Late spring and early summer releases to challenge the tentpoles
By T.T. Stern-Enzi
To pull a quote from the poet laureate of Farmer’s Boulevard, L.L. Cool J, the DVD summer warm-up offers “destruction, terror and mayhem.” Death explodes, lurks in the shadows, leaves deep psychological cuts and makes killers of us all. After sampling this collection it will be hard to clean the blood off your hands.
Why waste time with an elaborate critical setup when music producer cum cult film director Quentin Dupieux just lets the rubber hit the road? Rubber, which made its DVD and Blu-ray debut June 7, is the story of Robert, a tire that rolls to life and discovers it is no ordinary tire, but one with telekinesis and the ability to love (or at the very least experience extreme lustful attraction). Life turns Robert into a killer and he develops a following, and not just audiences who were lucky enough to catch the movie during its brief theatrical run or those who will likely race out to purchase a copy after reading reviews. This horror farce should chase all of the paranormal acts and tortured slashers out of the game, maybe for good.

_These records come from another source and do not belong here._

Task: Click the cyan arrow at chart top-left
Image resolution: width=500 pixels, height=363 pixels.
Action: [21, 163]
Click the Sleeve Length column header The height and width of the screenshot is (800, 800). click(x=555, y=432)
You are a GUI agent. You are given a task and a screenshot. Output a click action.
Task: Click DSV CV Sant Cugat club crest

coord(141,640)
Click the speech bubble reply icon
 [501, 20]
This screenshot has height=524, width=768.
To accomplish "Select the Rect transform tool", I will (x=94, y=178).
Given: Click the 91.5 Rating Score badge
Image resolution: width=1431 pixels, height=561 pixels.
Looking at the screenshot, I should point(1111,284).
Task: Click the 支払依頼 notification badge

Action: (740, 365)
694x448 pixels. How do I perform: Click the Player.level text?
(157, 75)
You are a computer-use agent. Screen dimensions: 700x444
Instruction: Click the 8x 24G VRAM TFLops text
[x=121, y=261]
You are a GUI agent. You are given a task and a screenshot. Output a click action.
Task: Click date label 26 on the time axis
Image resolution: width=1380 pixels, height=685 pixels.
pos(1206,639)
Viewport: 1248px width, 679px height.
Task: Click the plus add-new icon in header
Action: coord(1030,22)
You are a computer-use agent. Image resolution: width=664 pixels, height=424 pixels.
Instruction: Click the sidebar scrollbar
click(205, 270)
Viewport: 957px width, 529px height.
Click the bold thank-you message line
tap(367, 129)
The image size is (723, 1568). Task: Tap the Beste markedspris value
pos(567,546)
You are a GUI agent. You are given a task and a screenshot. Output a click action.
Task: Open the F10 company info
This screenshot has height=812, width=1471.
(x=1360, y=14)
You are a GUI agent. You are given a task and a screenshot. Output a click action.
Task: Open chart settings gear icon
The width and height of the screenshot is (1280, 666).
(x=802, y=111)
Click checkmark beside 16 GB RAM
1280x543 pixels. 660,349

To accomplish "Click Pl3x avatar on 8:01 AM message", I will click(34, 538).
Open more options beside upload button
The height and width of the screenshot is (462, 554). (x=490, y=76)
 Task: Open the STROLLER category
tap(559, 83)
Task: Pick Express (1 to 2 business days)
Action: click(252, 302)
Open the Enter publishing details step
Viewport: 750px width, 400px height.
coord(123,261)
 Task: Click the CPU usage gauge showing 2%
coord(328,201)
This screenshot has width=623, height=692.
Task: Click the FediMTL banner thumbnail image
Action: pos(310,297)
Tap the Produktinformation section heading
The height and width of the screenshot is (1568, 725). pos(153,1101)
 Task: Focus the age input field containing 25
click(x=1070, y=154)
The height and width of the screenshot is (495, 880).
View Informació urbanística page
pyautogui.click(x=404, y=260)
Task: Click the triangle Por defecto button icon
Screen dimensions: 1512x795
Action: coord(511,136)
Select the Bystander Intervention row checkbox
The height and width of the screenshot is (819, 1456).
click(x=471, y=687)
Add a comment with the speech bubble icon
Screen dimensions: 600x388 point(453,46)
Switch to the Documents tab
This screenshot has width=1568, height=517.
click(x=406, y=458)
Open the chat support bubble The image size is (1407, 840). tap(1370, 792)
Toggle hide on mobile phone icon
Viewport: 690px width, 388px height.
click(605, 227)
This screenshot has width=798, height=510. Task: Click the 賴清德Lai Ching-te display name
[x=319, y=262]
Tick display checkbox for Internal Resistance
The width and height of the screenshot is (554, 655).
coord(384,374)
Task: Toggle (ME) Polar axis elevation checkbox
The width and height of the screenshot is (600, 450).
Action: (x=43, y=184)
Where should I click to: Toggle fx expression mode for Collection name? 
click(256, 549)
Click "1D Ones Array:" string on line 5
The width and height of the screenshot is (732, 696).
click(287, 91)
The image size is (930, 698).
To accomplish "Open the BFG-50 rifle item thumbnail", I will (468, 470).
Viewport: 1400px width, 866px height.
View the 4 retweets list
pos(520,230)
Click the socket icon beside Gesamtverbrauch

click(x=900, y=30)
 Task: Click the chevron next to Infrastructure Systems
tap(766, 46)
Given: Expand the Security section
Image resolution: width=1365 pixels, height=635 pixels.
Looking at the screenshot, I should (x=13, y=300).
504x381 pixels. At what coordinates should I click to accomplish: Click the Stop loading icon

Director Brad Anderson (Session 9) occupies a dark claustrophobic corner of the cinematic landscape. Thanks to Christian Bale’s dramatic weight loss in 2004’s The Machinist, Anderson’s nightmarish vision attracted a bit of mainstream press, but not enough to drag the filmmaker into the light, which is quite possibly where he needs to venture if he wants to continue making movies. Vanishing on 7th Street (May 17), his latest, finds a ragtag collection of survivors, including John Leguizamo, Thandie Newton and Hayden Christiansen, squinting their way through a mysterious blackout in Detroit that has “taken” everyone else. Creepy shadows attempt to snuff out the last few heartbeats of remaining light. There is no explanation, even less hope, and honestly, no reason to hang around for the dawn. Anderson sees death and unlike an M. Night Shyamalan flick, there is no twist on this straight and utterly narrow path.
Sean Bean was born for swords and sorcery. The Lord of the Rings trilogy and the new HBO series Game of Thrones gain immense credibility once Bean appears onscreen with a sword raised high. And he elevates Black Death, which right off the bat looks like a pale imitation of the howlingly bad witchy affair from Nicolas Cage and Ron Perlman, Season of the Witch. Rather than going over the top in all aspects, Death, from cult maestro Christopher Smith (Severance), deals with the gritty reality of the darker ages (1300s) and the ludicrous claims of a church that trafficked in superstition, fear and the blood of its adherents. This take on the plague and the power of believe in a vengeful God and/or witchcraft thoughtfully questions the philosophy and points of faith rather than succumbing to lurid special effects and graphic decapitations. And as a dead-eyed holy warrior, Bean takes the job of making believers of us quite seriously.
I Saw the Devil delivers shocks and tortures viewers’ hearts, minds and souls like nothing else since Irreversible. It will become the DVD or Blu-ray in your collection that you watched once and tucked away, forever. You might even loan it to friends. The grisly drama unfolds as a psychopath (Choi Min-sik) murders and mutilates the pregnant fiancée of special agent Kim (Lee Byung-hun). Kim, working outside the authority of the investigation into this outlandish serial killer’s spree, tracks him down and crafts a plan to humiliate and gain the upper hand against him while achieving the kind of vengeance that would never come from the legal system. But as his plan unravels, Kim ends up locked in a battle of wills that transforms him into something far more sinister than the evil man he was pursuing. Devil winds up becoming the film hinted at in the soapishly rendered torture porn of the Saw franchise.